Organization of Dissertation

1 Introduction

1.3 Organization of Dissertation

The overall objective of this dissertation is to develop a novel neuro-fuzzy network and its related learning algorithm. Organization and objectives of each chapter in this dissertation are as follows.

In Chapter 2, we propose a functional-link-based neuro-fuzzy network (FLNFN) structure for nonlinear system control. The proposed FLNFN model uses a functional link neural network (FLNN) to the consequent part of the fuzzy rules. This dissertation uses orthogonal polynomials and linearly independent functions in a functional expansion of the FLNN. Thus, the consequent part of the proposed FLNFN model is a nonlinear combination of input variables. An online learning algorithm, which consists of structure learning and parameter learning, is also presented. The structure learning depends on the entropy measure to determine the number of fuzzy rules. The parameter learning, based on the gradient descent

method, can adjust the shape of the membership function and the corresponding weights of the FLNN.

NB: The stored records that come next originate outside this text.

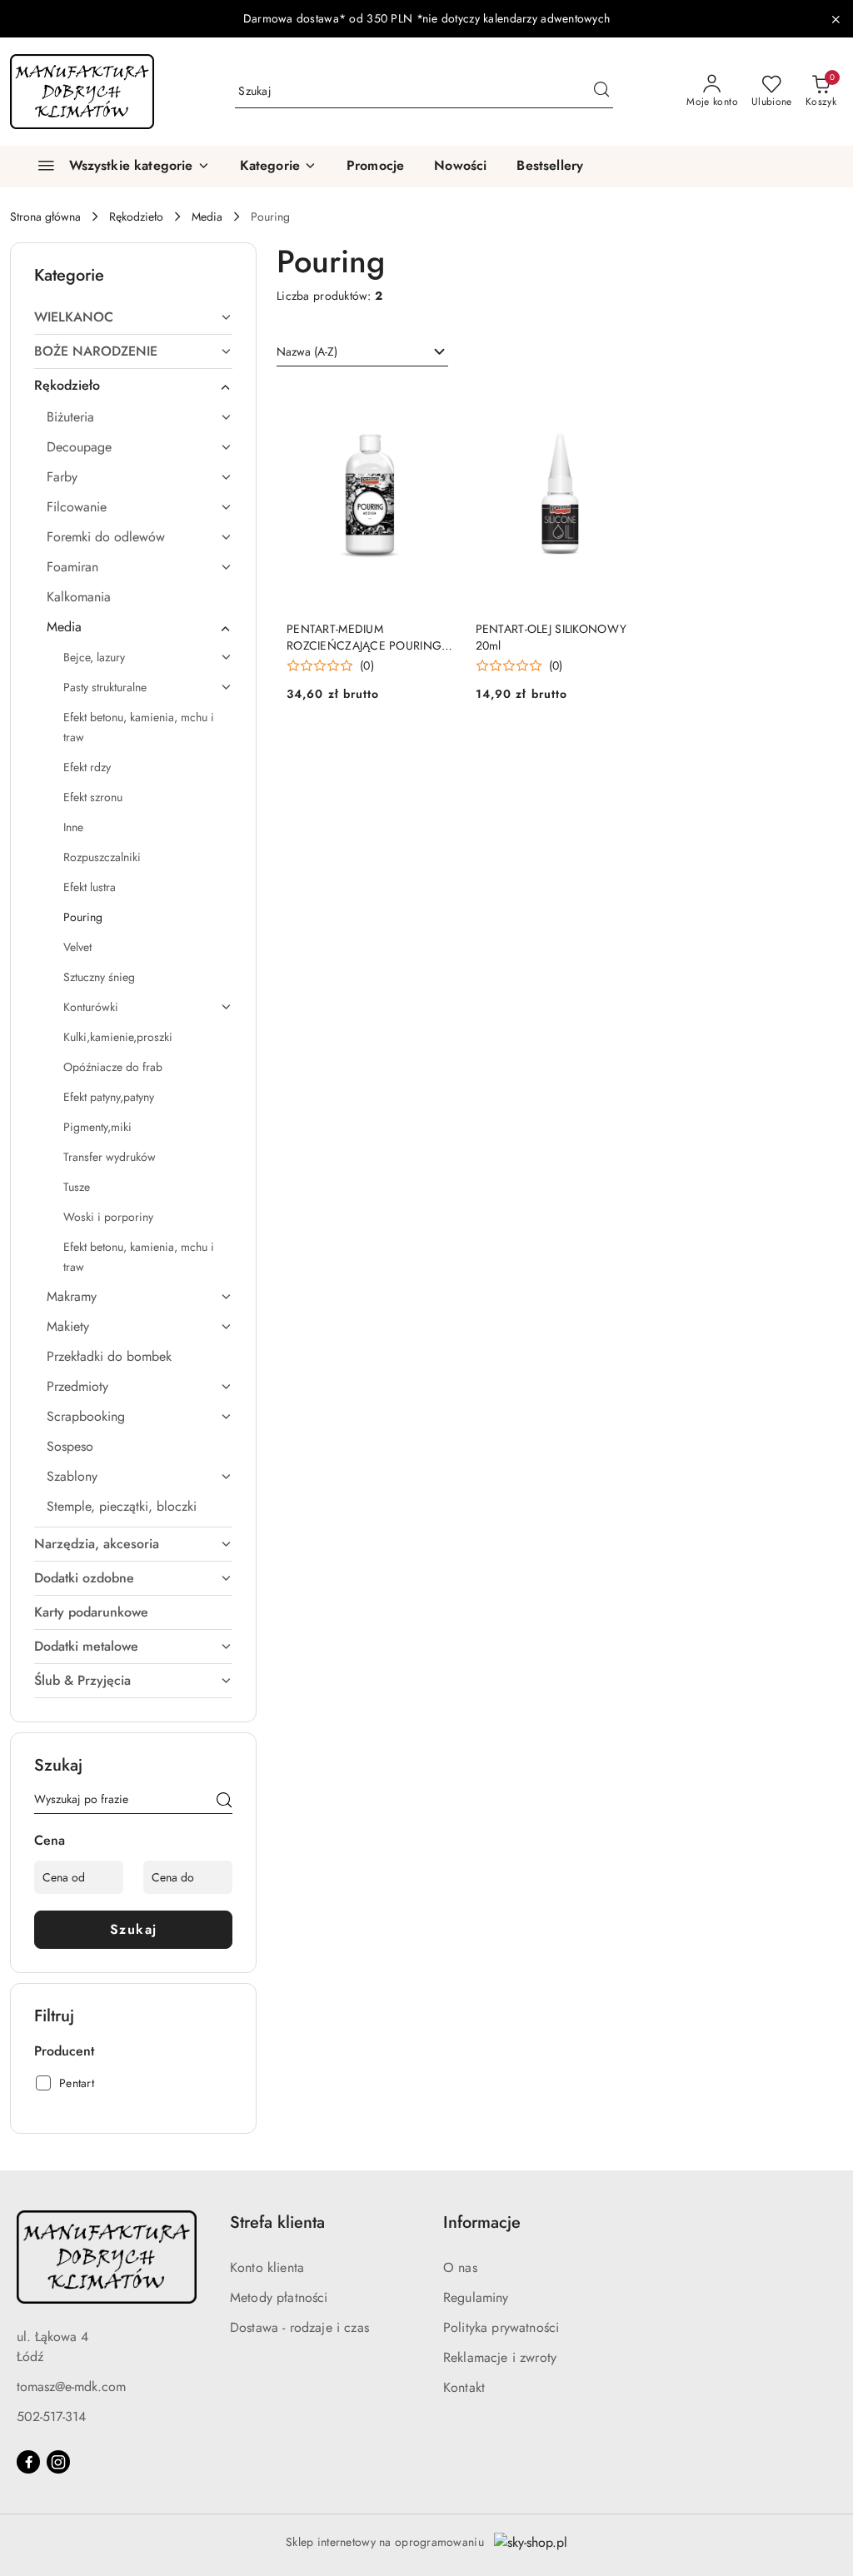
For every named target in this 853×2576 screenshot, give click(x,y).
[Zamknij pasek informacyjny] (835, 19)
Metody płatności (279, 2297)
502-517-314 (51, 2416)
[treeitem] (133, 317)
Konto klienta (267, 2267)
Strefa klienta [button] (277, 2222)
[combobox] (362, 352)
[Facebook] (28, 2462)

In Chapter 3, we present a modified differential evolution (MODE) for the proposed FLNFN model. The proposed MODE learning algorithm adopts an evolutionary learning method to optimize the FLNFN parameters. The MODE algorithm uses a method to effectively search toward the current best individual. Furthermore, the MODE algorithm also provides a cluster-based mutation scheme, which maintains useful diversity in the population to increase the search capability.

In Chapter 4, we propose a rule-based symbiotic modified differential evolution (RSMODE) for the proposed FLNFN model. The proposed RSMODE learning algorithm consists of initialization phase and parameter learning phase. The initialization phase can determine the number of subpopulation which satisfies the fuzzy partition of input variables using the entropy measure. The parameter learning phase combines two strategies including a subpopulation symbiotic evolution and a modified differential evolution. The RSMODE can automatically generate initial subpopulation and each individual in each subpopulation evolves separately using a modified differential evolution. We also compare our method with other methods in the literature early. Finally, conclusions and future works are summarized in the last section.

Chapter 2 A Functional-Link-Based Neuro-Fuzzy Network

In this chapter, a functional-link-based neuro-fuzzy network (FLNFN) model is presented for nonlinear system control. The FLNFN model, which combines a neuro-fuzzy network with a functional link neural network (FLNN), is designed to improve the accuracy of functional approximation. Each fuzzy rule that corresponds to a FLNN consists of a functional expansion of input variables. The orthogonal polynomials and linearly independent functions are adopted as functional link neural network bases. An online learning algorithm, consisting of structure learning and parameter learning, is proposed to construct the FLNFN model automatically. The structure learning algorithm determines whether or not to add a new node which satisfies the fuzzy partition of input variables. Initially, the FLNFN model has no rules.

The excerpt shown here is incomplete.